Lg March 21, 2013 at 07:36 PM
I have grown up in Bergen County, and I can tell you that the incident of the "scary" and intimidating chain letter is nothing new, except for the fact that the letters are now passed around on phones instead of paper. I also do not see a difference over whether a child gets a phone now or a year from now. Somerville is a wonderful school. I have two children in the school system and I am a teacher. I can confidently say that the children at Somerville are responsible, kind and well-behaved. As for those who call parents who give their children phones "pathetic," I would like to say that owning a phone turned my 11-year old into a monster, but alas, I cannot. It's a phone, not a BMW.

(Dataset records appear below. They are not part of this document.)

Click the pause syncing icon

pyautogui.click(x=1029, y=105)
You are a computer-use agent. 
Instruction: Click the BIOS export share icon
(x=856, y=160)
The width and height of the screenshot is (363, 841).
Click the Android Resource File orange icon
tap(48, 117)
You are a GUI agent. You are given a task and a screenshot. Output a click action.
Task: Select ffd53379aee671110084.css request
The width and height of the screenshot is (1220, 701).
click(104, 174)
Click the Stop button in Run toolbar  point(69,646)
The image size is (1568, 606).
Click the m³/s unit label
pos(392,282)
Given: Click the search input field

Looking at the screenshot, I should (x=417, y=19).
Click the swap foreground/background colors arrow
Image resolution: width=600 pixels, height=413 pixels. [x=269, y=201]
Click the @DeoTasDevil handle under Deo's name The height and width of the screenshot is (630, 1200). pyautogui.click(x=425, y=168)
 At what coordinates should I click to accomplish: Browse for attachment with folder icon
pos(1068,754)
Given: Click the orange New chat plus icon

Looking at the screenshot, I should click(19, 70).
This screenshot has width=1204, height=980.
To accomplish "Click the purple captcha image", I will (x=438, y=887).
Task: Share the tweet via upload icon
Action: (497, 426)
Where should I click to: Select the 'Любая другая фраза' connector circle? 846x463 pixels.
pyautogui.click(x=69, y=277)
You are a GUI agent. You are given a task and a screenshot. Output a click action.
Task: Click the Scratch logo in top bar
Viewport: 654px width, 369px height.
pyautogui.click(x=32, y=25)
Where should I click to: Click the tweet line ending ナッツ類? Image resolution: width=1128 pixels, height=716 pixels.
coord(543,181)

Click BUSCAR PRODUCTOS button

Kristen March 22, 2013 at 12:41 AM
I agree. I got my kids phones for MY piece of mind. Like so many things, blaming this on the phones is silly.
Elizabeth Cox March 22, 2013 at 03:56 AM
there is no need for name calling-
Jenne March 25, 2013 at 10:22 PM
I didn't have a cell phone until I was 35. But any child who does have some freedom may need a cell phone now-- because the payphones of our child no longer exist, so when a kid needs to call a parent, either they are using their own phone or begging the use of someone else's. There's no giving your kid a (dime, quarter, etc) to call Mom if something goes wrong; either they have a cell or they can't call. I don't text either-- but it sounds like this message was also being promulgated via email. And even kids who don't text can't keep their friends from texting them if they know the number.
D. L. Bauch March 31, 2013 at 03:39 PM
Maybe they should be required to take spelling test to qualify for a smart phone.